> **Document passage**
Who can disagree with the wisdom proffered in the now ubiquitous admonition that we should always stop to smell the roses. Younger people in the midst of the busiest seasons of life are reminded to stop to smell the roses and those of us past those busy seasons are told to regret the times we passed on the opportunity to smell the roses.
Metaphorically speaking, stopping to smell the roses is one of the ways we best sabotage the tyranny of the urgent. When the to-do list insists that we do one more thing, we stop to smell the roses in defiance of the list’s despotism in our lives.
According to the grammarist.com, the phrase comes from the 1960s autobiography of pro golfer Walter Hagen who wrote, “Don’t hurry. Don’t worry. And be sure to smell the flowers along the way.”
Who can disagree with not hurrying and not worrying and being sure to smell the flowers along the way?
In a way, I do. Sometimes there are things to do that are more important than stopping to smell the roses.
The end of this month will mark three years of retirement for Becky and me. I recommend retirement to anyone considering it.
One of the unexpected turns of the past three years is my return to regular preaching. I wasn’t looking for a pulpit to fill, but what began with a request for some one-time help with a church whose pastor had left unexpectedly has turned into a year of preaching most weeks. I would not have had it any other way. What a joy the people of Ossian First Presbyterian Church have been for both Becky and me. What a privilege to bring the word to them week by week.

> **Information provided**
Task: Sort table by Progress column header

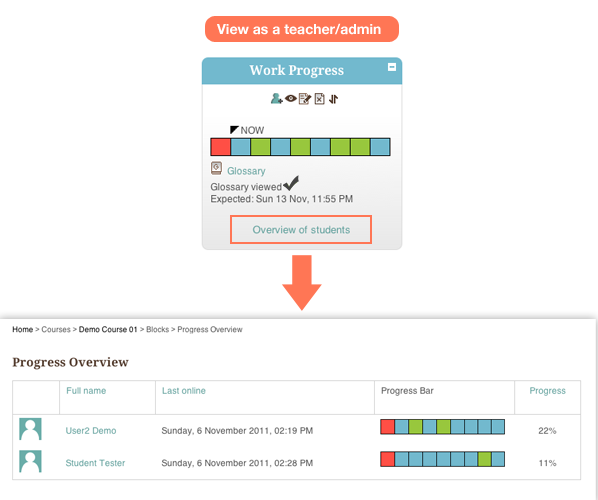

> **Exercise instructions**
Reproduce the passage about stopping to smell the roses, starting at the words "Metaphorically speaking, stopping" and ending after "stopping to smell the roses.". The lines have no connection to the text.

> **Result**
Metaphorically speaking, stopping to smell the roses is one of the ways we best sabotage the tyranny of the urgent. When the to-do list insists that we do one more thing, we stop to smell the roses in defiance of the list’s despotism in our lives.
According to the grammarist.com, the phrase comes from the 1960s autobiography of pro golfer Walter Hagen who wrote, “Don’t hurry. Don’t worry. And be sure to smell the flowers along the way.”
Who can disagree with not hurrying and not worrying and being sure to smell the flowers along the way?
In a way, I do. Sometimes there are things to do that are more important than stopping to smell the roses.